そのほとんどが、人間関係から来るものだというのを、どこかで聞いたことがある。
中でも、「期待する」ことによって発生した人間関係トラブルは、ひょっとしたら悩みの大半を占めているのではないか。
成り行きに任せておけば心地よくいられたものを、欲が出てそれだけでは満足出来ず、客観的な事実を都合よく自分にとって益になるよう気持ちを込め、力を加えてしまう。
そんな「相手に期待を持つ」ことを通して、人はなんと愚かに自ら悩みの種を増やしているのか。
「期待しているよ」
一字一句言葉に出さなくても、これを暗示するくどい言い回しや、全面的にグイグイ押してくる態度を感じると逃げ出してしまいたくなる。

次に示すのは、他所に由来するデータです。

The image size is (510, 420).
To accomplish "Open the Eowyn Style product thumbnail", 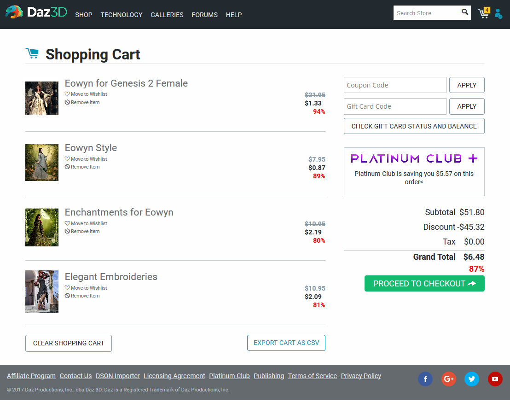I will 41,163.
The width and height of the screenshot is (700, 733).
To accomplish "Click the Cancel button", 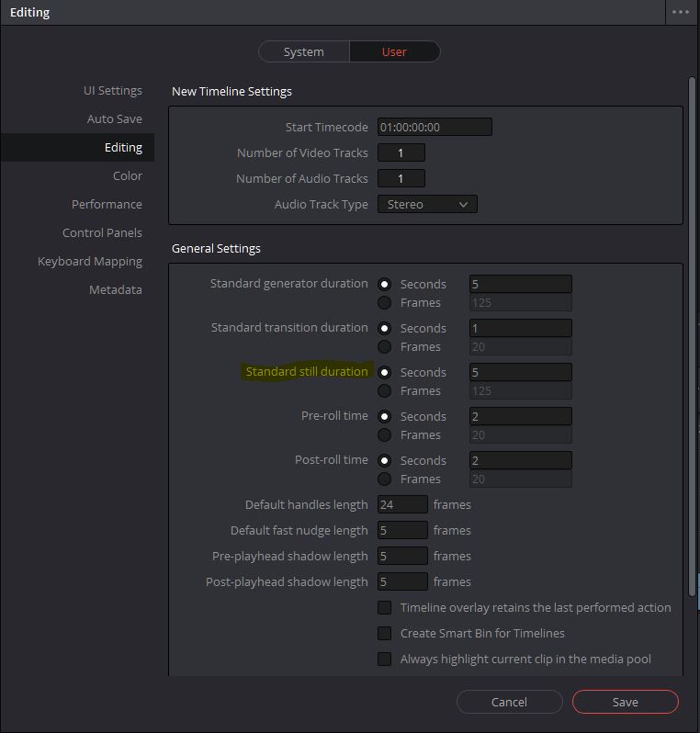I will click(x=509, y=702).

単に「君なら、君らしい方法で上手くやれるだろう」という、単純でポジティブな気持ちから来るものならまだしも、
「期待しているよ」
の裏には、大抵発話者が前もって決めつけた基準があって、こうなるべきであろうという枠組みがある。
だから自分なりに一生懸命取り組んだとしても、その「基準」と「枠」から外れてしまうと、今度は責めるような目つきでこう言われてしまうのだーー
「期待していたのに」
そんな悲しそうな顔をされても、こっちからしたら、知ったこっちゃない。
勝手に決めつけて、勝手に期待されて、勝手に失望されても全くもって迷惑な話だということだ。
加えて、それで関係がこじれてしまうことでさえある。
こうなってしまうならいっそ、最初から具体的にどうして欲しいのかを提示してもらいたい。
曖昧な指示だけで後は丸投げをするというのなら、それぐらいの誤差は大目に見て欲しいものだ。
またもう一つ、こういった「期待」があるーー
他人からの「リアクション」を求める行為だ。
善行を行ったとしても、どうしても多少見返りを求めてしまうのが人間の性。
これはある程度仕方がない事実なのかもしれない。
だが、たとえそうだとしても、相手の為に何かをしたからといって勝手に期待して勝手に失望するのはやめましょうという話。
恩着せがましく親切されるぐらいなら、いっそのこと放っておいて欲しいものだ。
殊に頼んでもいないことを強引にやらされ、感謝だの喜びだのといった「リアクション」を引っ張り出そうとする行為は、もはや強盗されているようで心地よいものではない。
そこで期待外れし、「せっかく人が親切にしてやったのに」と小言を言われても、そっちが一方的に自作自演しているだけで、私はただそれに無理矢理付き合わされただけだよねと叫びたくなってしまう。
ーーと、ここまでつらつらと文句を述べてしまったが、かくいう私もつい他人に対し「期待」を持ってしまう人間。
そうである故に、このエッセイは訴えと同時に、自戒の意も込めて書いている。
私なりの改善対策として、常に
『相手が相手に合った生き方で、相手らしくしていれば良い』
『他人への善意は全て自己満足であり、エゴである』
と自分に言い聞かせ、気を付けるようにしている。
そして、たとえ予想していたこと違いショックを受けたとしても、『それはただのわがまま』だとしっかり自認することだ。
意図的であれ、無意識であれ、人に対し「決めつけ」をしてしまった自分が全部悪い。
ましてや、この不愉快な感情を関係の無い相手にぶつけるなんてもってのほかである。
気持ちを、感情をどう表現するかは人それぞれの自由であり、権利でもある。
お互いの権利を尊重し合えないうちは、人間関係トラブル・悩みが絶えないのも当たり前なことなのだ。